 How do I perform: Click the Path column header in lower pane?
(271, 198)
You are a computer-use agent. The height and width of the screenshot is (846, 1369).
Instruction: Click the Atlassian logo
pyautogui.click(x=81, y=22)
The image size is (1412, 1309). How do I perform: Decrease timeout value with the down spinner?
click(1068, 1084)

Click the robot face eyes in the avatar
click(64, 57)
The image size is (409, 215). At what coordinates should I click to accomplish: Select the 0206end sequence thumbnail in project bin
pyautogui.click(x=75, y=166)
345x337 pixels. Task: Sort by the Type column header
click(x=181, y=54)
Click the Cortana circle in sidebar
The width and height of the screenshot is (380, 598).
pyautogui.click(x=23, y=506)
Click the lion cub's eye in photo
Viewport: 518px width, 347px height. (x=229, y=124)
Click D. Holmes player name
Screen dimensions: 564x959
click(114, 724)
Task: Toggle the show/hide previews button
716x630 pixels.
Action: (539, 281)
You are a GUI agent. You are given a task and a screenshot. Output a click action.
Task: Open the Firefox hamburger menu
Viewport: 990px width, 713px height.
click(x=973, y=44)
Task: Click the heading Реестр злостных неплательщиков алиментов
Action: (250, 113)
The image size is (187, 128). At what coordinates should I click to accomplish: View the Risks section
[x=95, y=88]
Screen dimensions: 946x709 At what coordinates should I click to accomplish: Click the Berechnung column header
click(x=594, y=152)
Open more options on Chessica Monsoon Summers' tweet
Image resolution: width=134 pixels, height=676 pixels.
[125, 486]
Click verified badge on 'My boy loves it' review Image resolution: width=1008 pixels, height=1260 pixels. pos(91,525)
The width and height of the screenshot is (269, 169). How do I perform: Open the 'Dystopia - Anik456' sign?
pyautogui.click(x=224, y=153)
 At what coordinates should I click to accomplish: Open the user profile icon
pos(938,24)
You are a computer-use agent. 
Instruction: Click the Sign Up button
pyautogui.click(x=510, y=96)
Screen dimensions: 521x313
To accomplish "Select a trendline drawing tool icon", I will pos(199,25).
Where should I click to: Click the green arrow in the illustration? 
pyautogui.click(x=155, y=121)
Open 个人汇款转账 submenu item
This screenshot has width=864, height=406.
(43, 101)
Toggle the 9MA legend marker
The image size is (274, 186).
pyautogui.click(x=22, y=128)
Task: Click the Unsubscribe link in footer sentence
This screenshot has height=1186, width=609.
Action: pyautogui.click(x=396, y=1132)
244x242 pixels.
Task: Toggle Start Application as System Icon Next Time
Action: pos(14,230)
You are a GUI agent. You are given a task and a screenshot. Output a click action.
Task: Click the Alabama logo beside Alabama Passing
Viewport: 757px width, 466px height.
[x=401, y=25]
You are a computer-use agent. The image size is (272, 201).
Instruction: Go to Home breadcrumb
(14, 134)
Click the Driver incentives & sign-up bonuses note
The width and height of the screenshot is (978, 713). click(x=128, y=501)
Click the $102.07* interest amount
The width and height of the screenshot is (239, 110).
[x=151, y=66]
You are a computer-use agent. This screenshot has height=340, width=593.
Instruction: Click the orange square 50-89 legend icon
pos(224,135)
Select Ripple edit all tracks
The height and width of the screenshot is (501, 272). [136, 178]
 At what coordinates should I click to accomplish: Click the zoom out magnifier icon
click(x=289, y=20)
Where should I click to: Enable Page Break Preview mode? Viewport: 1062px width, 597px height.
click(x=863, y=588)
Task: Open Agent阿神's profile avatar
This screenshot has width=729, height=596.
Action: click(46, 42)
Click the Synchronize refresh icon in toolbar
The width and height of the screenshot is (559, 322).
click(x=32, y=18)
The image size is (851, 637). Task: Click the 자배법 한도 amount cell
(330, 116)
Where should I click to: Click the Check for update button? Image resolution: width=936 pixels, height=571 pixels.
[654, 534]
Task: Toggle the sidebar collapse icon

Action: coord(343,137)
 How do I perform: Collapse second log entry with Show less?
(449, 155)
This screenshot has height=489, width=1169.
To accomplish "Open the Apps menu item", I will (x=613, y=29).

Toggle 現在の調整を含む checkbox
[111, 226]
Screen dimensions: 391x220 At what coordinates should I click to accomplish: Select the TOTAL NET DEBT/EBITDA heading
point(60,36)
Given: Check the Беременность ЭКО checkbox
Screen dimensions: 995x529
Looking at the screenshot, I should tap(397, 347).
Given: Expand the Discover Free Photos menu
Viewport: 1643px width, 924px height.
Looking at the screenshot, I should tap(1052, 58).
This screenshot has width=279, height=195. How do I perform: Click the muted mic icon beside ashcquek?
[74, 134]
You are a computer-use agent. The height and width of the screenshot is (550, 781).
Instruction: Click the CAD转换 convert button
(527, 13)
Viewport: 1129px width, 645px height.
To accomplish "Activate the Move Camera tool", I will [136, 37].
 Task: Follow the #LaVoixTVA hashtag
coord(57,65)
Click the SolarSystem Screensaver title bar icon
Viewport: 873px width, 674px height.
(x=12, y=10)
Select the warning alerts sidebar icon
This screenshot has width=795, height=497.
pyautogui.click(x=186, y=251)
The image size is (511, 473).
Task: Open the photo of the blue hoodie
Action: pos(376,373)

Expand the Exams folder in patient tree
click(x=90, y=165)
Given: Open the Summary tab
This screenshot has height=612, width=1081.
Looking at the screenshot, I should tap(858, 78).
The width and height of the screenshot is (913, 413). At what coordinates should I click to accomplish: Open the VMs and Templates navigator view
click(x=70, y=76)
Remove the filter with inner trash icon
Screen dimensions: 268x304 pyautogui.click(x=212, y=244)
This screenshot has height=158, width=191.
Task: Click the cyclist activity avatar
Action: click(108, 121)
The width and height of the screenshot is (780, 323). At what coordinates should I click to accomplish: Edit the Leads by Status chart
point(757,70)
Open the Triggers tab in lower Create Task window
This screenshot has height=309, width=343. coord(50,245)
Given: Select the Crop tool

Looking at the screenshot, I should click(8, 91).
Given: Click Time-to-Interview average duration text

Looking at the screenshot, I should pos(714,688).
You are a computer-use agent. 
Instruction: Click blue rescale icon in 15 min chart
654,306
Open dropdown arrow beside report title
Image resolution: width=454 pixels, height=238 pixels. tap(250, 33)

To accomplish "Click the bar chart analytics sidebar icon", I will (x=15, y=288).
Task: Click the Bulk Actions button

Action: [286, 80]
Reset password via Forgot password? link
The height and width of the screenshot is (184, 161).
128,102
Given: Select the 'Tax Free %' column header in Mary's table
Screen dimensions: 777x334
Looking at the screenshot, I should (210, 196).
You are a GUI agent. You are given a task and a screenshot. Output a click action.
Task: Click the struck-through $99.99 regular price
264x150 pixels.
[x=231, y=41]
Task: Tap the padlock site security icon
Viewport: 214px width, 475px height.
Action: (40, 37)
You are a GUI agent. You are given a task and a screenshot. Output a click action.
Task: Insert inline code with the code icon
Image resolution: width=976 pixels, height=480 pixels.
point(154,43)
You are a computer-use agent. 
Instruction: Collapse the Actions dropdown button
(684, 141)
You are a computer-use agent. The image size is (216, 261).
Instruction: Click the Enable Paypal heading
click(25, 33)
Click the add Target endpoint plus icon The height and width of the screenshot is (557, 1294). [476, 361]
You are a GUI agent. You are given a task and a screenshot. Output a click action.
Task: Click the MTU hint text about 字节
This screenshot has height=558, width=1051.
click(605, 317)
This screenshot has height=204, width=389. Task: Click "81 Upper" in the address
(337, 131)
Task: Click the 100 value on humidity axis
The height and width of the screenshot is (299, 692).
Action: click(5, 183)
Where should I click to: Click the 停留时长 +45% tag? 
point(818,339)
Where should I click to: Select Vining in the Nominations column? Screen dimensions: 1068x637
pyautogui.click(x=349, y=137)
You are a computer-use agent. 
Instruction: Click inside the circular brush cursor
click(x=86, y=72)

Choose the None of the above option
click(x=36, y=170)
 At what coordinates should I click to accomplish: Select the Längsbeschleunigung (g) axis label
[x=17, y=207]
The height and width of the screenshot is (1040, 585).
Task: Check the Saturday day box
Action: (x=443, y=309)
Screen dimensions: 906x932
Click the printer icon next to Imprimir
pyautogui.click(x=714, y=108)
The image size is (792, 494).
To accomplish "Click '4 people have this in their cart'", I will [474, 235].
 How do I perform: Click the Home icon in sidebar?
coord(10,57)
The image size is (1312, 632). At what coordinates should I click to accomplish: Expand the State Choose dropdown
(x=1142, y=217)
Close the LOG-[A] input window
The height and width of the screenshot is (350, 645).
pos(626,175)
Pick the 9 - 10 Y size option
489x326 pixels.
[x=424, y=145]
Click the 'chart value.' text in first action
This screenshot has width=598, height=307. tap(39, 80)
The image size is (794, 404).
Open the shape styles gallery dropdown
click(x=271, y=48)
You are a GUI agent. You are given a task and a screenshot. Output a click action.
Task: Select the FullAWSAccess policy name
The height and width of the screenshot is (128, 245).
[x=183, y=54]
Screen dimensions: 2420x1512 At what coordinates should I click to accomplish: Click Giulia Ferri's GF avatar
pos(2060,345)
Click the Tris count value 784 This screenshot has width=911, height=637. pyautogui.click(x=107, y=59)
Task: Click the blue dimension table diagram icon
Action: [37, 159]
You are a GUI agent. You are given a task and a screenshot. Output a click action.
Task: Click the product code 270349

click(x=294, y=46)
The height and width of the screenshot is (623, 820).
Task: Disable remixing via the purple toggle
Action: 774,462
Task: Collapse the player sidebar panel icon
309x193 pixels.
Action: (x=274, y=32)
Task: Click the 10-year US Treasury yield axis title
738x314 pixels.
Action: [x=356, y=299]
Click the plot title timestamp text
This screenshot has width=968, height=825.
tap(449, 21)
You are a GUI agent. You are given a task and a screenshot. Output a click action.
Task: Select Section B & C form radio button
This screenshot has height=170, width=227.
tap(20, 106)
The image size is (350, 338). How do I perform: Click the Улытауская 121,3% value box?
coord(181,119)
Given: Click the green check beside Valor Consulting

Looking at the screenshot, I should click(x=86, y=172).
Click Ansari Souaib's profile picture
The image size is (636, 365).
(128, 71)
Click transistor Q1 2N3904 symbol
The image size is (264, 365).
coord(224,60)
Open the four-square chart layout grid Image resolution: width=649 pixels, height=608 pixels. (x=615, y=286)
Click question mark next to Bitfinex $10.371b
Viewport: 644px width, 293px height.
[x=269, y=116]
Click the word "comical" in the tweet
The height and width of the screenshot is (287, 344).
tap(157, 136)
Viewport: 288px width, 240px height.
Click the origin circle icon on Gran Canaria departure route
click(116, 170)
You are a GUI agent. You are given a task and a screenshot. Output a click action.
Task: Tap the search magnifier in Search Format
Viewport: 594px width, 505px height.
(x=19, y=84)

───

— WORK REQUEST —
In the records above, some lines hold the word "will"; copy each such line.

— RESPONSE AREA —
To accomplish "Select a trendline drawing tool icon", I will pos(199,25).
To accomplish "Open the Apps menu item", I will (x=613, y=29).
To accomplish "Activate the Move Camera tool", I will [136, 37].
To accomplish "Click the bar chart analytics sidebar icon", I will (x=15, y=288).
To accomplish "Click '4 people have this in their cart'", I will [474, 235].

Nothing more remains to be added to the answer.